> **Supplied material**:
:::
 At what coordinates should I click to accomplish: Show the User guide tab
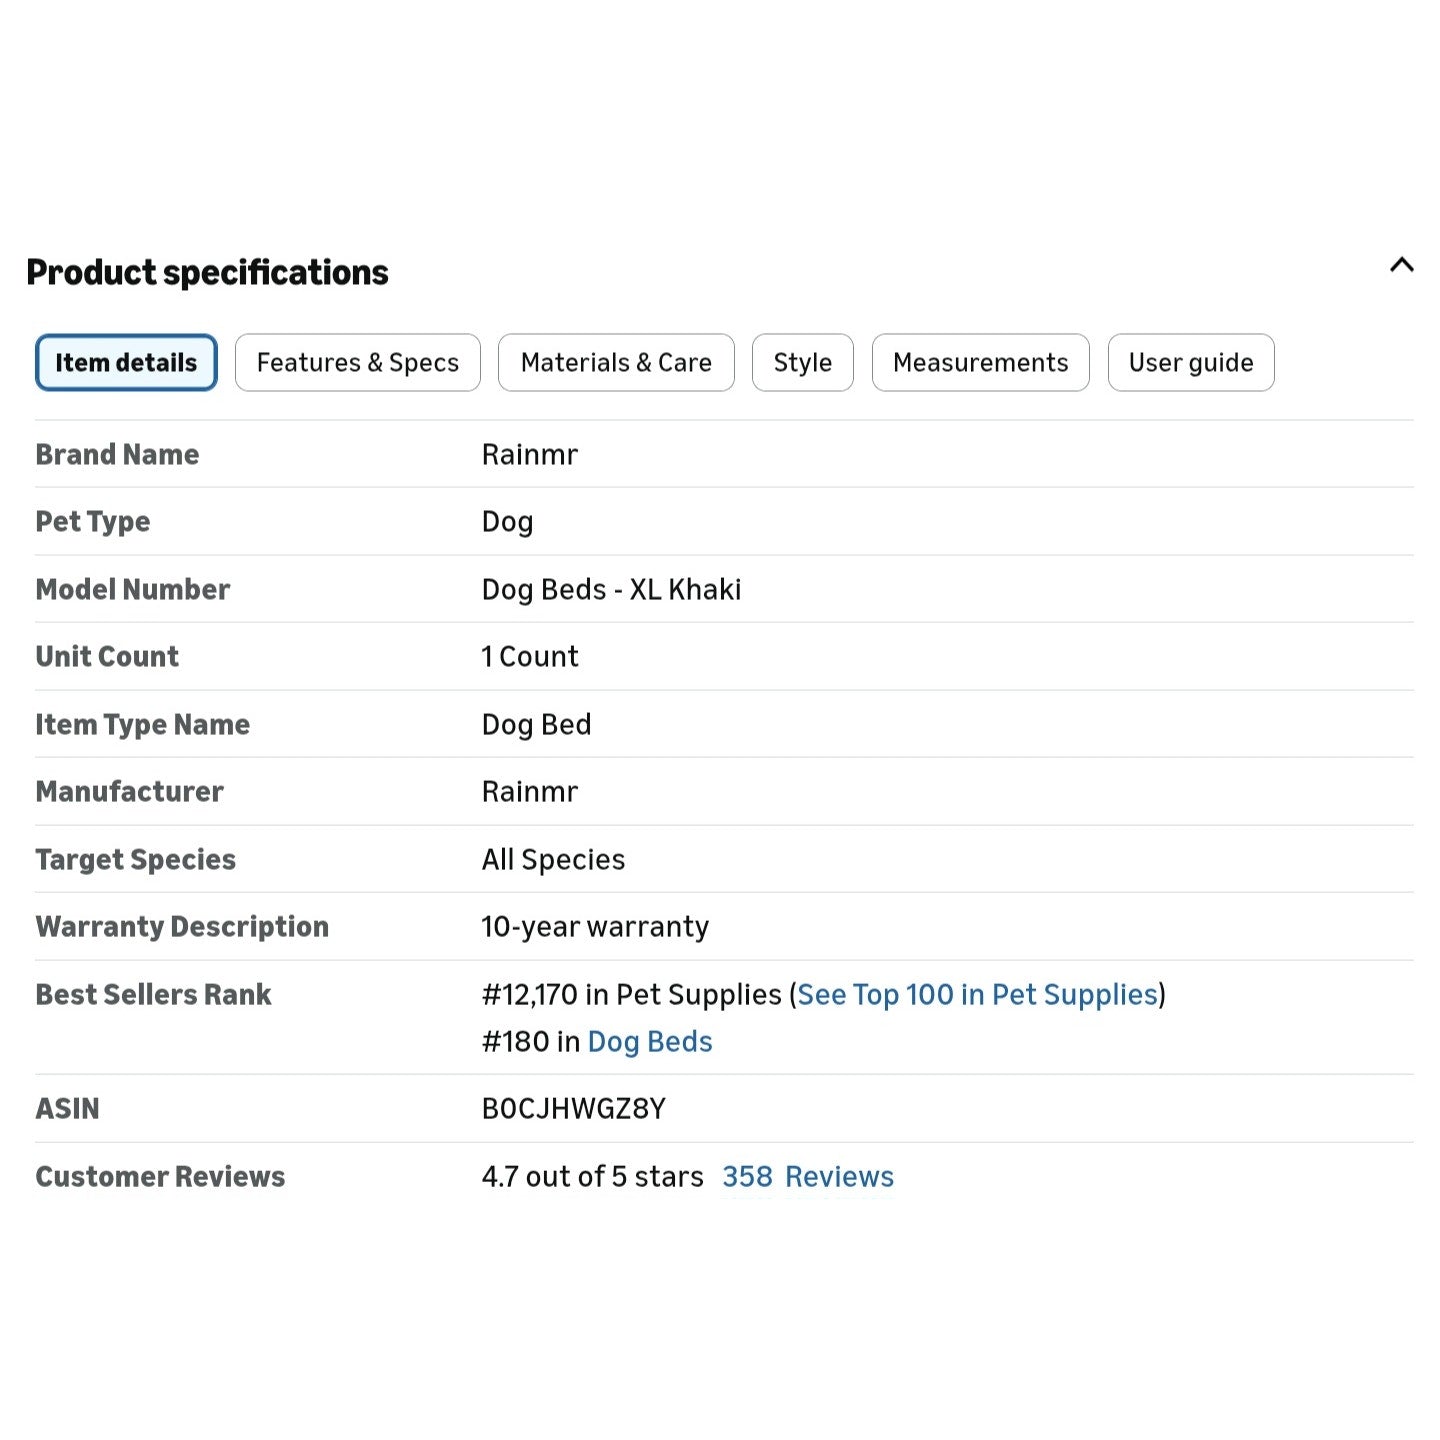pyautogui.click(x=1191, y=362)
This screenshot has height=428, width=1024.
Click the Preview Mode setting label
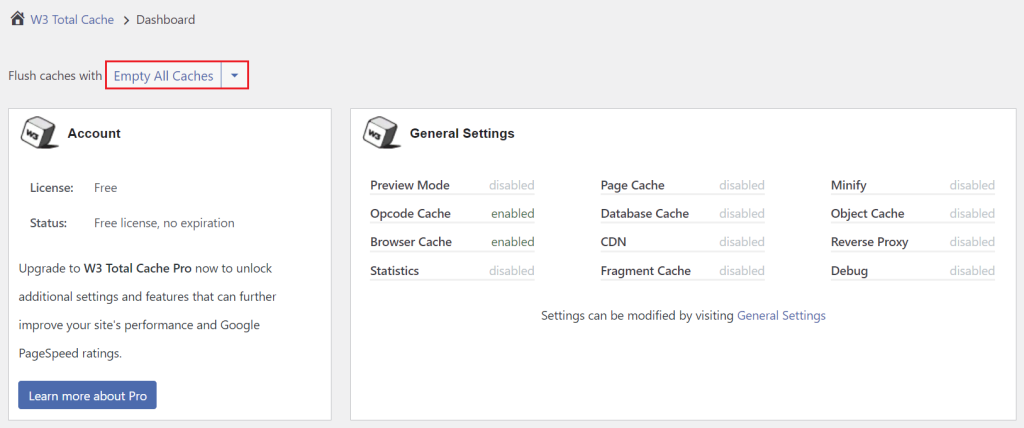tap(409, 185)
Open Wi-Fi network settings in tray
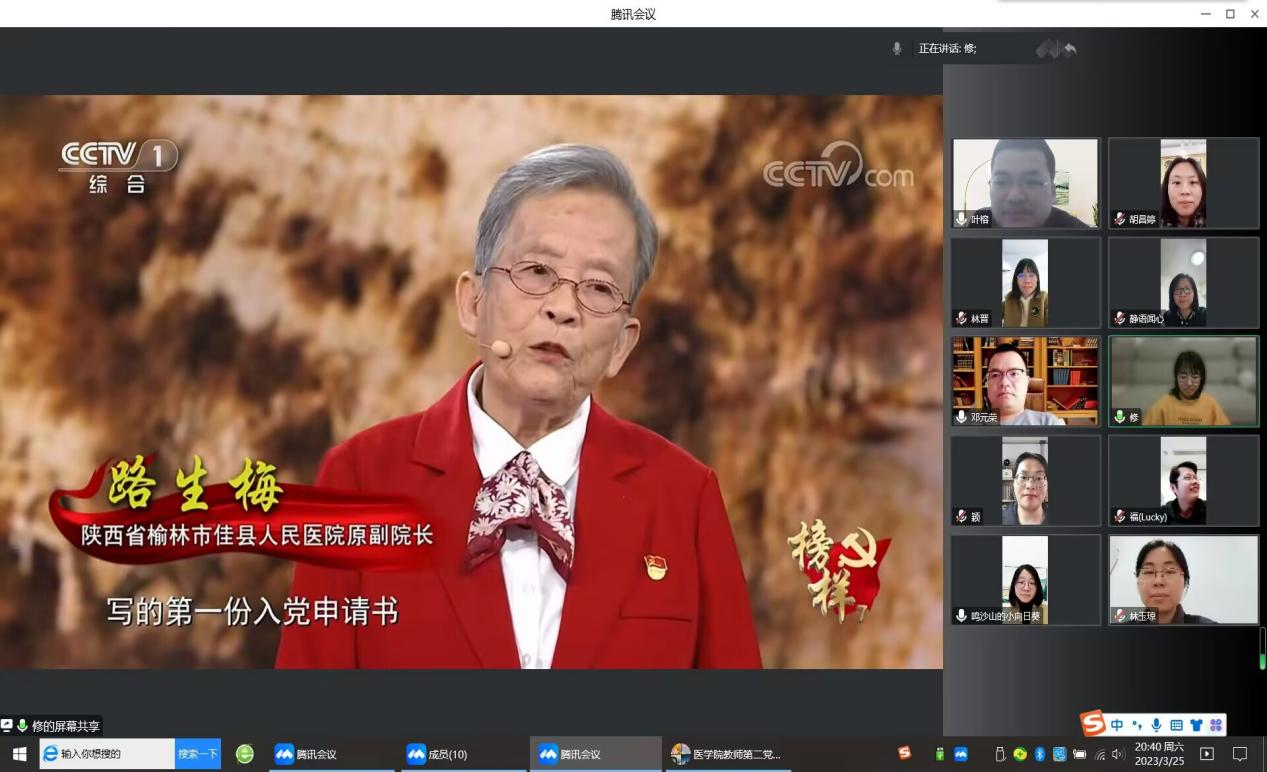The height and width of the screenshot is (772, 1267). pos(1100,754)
:::
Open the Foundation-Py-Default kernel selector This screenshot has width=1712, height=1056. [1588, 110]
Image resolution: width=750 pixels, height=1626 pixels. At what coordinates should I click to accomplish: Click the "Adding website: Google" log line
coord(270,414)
:::
> **What to do**:
Copy out, from the data above, every line holding the word "This".

> **Your response**:
This screenshot has height=428, width=1024.
Open the Foundation-Py-Default kernel selector This screenshot has width=1712, height=1056. [1588, 110]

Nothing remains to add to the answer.